- DVD cover
- Directed by: Robert Budreau
- Screenplay by: Robert Budreau
- Based on: Loon by William Plumstead
- Produced by: Ian Murray Robert Budreau
- Starring: Roy Dupuis Jane McGregor Gordon Tootoosis
- Cinematography: Andrew Watt
- Edited by: Mitch Lackie
- Music by: Steve London
- Distributed by: Equinoxe Films
- Release date: April 2006;
- Running time: 93 minutes (Canada)
- Country: Canada
- Language: English

= That Beautiful Somewhere =

That Beautiful Somewhere is a Canadian feature film written, directed and produced by Robert Budreau, produced by Ian Murray and executive produced by Bill Plumstead and Matthew Stone for Loon Film Inc. and Lumanity Productions.

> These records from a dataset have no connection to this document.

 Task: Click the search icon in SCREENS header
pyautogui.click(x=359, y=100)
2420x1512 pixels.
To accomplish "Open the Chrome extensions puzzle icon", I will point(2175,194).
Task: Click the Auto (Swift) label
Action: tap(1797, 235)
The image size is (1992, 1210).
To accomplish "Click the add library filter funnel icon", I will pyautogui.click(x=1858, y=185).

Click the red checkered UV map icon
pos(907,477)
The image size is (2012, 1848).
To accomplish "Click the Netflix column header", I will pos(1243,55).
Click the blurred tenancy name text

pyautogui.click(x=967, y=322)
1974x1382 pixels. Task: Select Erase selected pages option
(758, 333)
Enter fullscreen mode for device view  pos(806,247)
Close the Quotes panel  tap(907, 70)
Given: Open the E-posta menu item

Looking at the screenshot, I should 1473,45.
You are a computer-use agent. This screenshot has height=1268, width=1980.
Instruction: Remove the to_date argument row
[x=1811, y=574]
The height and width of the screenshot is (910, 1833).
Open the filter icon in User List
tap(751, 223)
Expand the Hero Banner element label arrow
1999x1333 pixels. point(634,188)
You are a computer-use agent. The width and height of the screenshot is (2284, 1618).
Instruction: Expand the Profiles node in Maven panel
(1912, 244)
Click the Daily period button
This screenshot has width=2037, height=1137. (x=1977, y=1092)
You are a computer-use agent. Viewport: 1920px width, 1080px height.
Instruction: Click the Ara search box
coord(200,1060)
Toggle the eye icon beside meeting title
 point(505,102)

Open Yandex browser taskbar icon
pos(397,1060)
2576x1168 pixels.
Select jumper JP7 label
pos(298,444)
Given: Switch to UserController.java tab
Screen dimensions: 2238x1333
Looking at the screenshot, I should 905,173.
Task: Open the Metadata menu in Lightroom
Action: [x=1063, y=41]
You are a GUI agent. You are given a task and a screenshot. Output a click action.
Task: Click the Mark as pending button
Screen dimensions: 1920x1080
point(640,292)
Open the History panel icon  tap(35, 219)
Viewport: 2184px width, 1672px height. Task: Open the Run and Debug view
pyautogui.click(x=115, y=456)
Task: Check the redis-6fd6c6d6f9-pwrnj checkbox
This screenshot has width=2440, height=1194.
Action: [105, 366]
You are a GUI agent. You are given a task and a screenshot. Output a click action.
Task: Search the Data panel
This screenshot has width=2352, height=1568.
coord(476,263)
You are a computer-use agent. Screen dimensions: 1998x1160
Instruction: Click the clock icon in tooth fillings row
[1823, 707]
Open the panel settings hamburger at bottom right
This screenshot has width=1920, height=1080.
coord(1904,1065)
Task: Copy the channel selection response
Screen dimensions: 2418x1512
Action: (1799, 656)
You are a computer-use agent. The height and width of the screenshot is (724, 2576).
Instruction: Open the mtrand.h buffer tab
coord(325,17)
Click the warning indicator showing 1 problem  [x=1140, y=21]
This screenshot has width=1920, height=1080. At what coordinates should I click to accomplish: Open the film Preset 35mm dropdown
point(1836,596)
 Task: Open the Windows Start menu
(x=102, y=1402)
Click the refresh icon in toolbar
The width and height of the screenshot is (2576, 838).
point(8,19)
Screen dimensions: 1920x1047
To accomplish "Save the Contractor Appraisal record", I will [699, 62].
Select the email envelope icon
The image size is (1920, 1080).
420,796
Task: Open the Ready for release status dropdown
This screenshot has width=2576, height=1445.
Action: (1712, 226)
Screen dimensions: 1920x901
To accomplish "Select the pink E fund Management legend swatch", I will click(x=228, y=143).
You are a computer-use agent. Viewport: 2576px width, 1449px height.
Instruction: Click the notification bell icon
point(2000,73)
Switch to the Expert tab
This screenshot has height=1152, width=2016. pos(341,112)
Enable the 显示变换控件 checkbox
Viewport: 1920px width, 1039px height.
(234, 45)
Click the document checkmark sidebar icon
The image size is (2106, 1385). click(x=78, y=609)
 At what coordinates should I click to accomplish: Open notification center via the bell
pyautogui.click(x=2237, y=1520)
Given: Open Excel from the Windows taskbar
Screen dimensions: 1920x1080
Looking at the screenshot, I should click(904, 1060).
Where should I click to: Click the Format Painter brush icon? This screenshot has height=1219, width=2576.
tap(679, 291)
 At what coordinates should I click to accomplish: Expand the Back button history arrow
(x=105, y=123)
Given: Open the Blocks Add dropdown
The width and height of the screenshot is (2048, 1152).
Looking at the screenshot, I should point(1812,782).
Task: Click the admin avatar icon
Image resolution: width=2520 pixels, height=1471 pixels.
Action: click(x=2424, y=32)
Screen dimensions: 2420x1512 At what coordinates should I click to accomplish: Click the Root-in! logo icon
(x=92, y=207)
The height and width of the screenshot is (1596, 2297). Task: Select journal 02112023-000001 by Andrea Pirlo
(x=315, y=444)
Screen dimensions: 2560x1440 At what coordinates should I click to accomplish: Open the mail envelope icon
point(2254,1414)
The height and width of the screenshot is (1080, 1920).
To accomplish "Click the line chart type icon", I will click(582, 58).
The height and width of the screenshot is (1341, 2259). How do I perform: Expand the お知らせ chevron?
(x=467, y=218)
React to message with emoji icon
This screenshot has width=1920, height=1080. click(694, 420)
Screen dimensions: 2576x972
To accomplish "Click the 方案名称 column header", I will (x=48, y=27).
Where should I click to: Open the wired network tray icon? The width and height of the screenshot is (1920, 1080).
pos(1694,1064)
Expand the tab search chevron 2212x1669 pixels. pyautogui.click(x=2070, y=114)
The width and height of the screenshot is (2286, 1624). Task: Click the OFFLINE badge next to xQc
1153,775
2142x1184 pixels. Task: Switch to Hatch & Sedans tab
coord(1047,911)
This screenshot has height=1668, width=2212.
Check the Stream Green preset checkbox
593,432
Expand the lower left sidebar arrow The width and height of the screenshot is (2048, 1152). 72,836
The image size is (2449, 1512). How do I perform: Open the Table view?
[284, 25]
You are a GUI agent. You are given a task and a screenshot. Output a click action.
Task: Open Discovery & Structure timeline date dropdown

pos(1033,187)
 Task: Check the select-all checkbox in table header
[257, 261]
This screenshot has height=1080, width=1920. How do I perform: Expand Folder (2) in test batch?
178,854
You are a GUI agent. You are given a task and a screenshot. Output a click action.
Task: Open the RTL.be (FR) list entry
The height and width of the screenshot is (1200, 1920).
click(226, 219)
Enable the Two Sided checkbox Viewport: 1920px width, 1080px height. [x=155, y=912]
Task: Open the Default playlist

The film stars Roy Dupuis and Jane McGregor. The screenplay was based on the novel Loon, by William (Bill) Plumstead, who was also its executive producer. It was filmed on location in Temagami, Bonfield and North Bay, Ontario in 2005 and completed in 2006. Its world première, attended by Budreau, Dupuis, and Murray, occurred on August 26, 2006, during the Montreal World Film Festival. It was also shown at the Atlantic Film Festival, the Cinéfest Sudbury International Film Festival, the Calgary International Film Festival.

The film was theatrically released across Canada in late April 2007.

==Premise==
A detective teams up with a young female archaeologist to unravel the mysterious death of a 'bog body' found in a native swamp rumoured to have curative powers. It is the story of two wounded souls searching for healing and redemption.

==Cast==
- Roy Dupuis as Detective Conk Adams
- Jane McGregor as Catherine Nyland
- Gordon Tootoosis as Harold
- Marc Veilleux as Jake Steed
- Jeremy Ellies as Dr. Kelevra

==Production==
Part of the film was shot in the École secondaire catholique Algonquin auditorium.